### What you need to do
Reproduce precisely the lines of the listing below, starting with the line that contains "You are a computer-use" and stopping after the line that contains "Instruction: Open chart"; include nothing else.

### Dataset
════════════════════

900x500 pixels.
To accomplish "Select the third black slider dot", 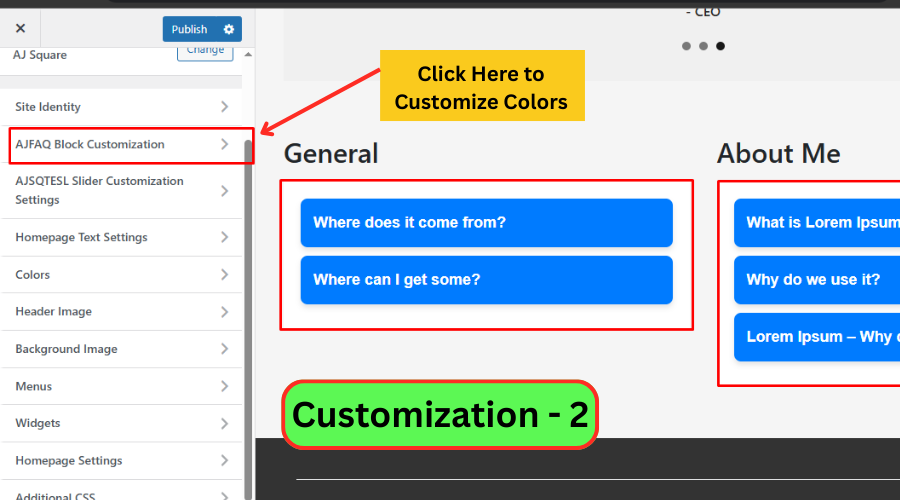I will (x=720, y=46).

════════════════════

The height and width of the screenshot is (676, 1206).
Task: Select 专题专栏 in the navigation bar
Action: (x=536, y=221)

════════════════════

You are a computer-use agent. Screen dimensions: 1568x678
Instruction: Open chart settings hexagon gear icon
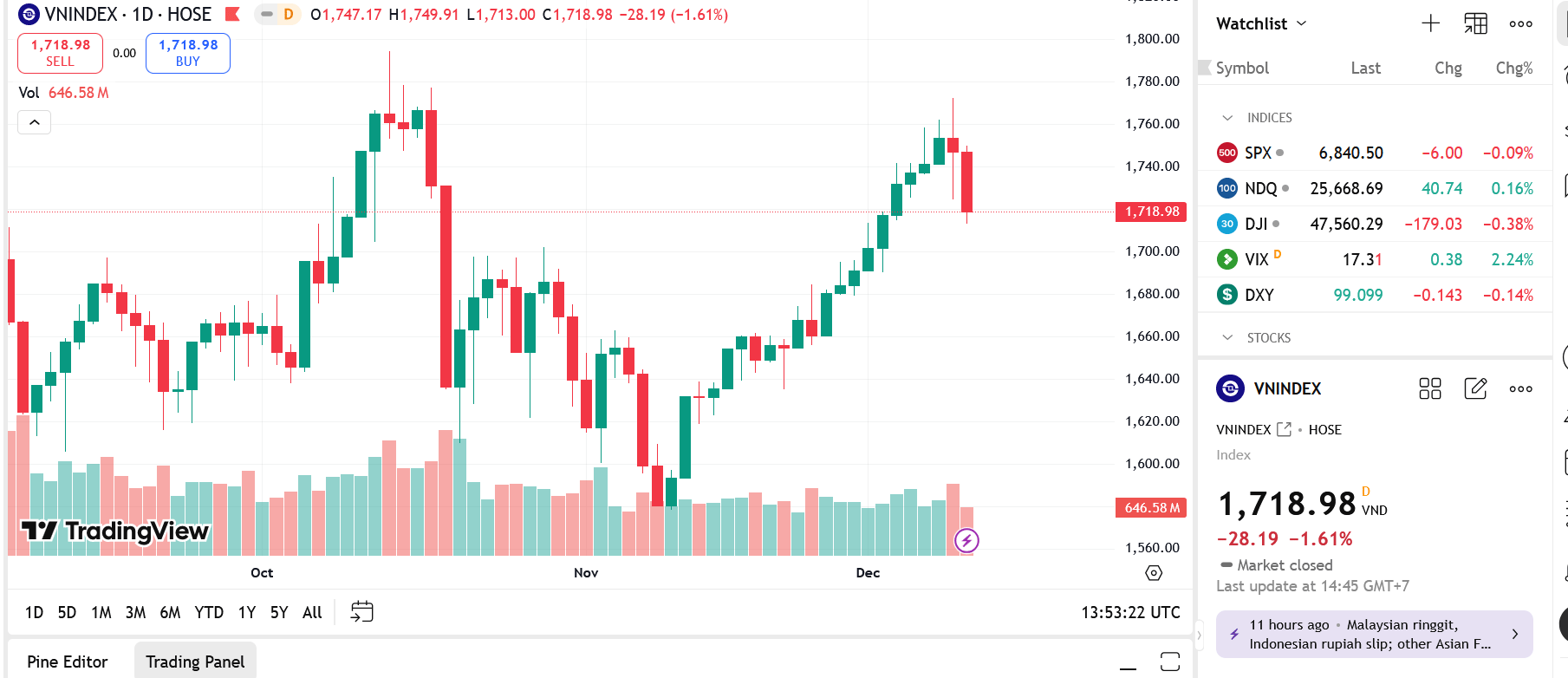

════════════════════

### Problem solution
You are a computer-use agent. Screen dimensions: 1568x678
Instruction: Open chart settings hexagon gear icon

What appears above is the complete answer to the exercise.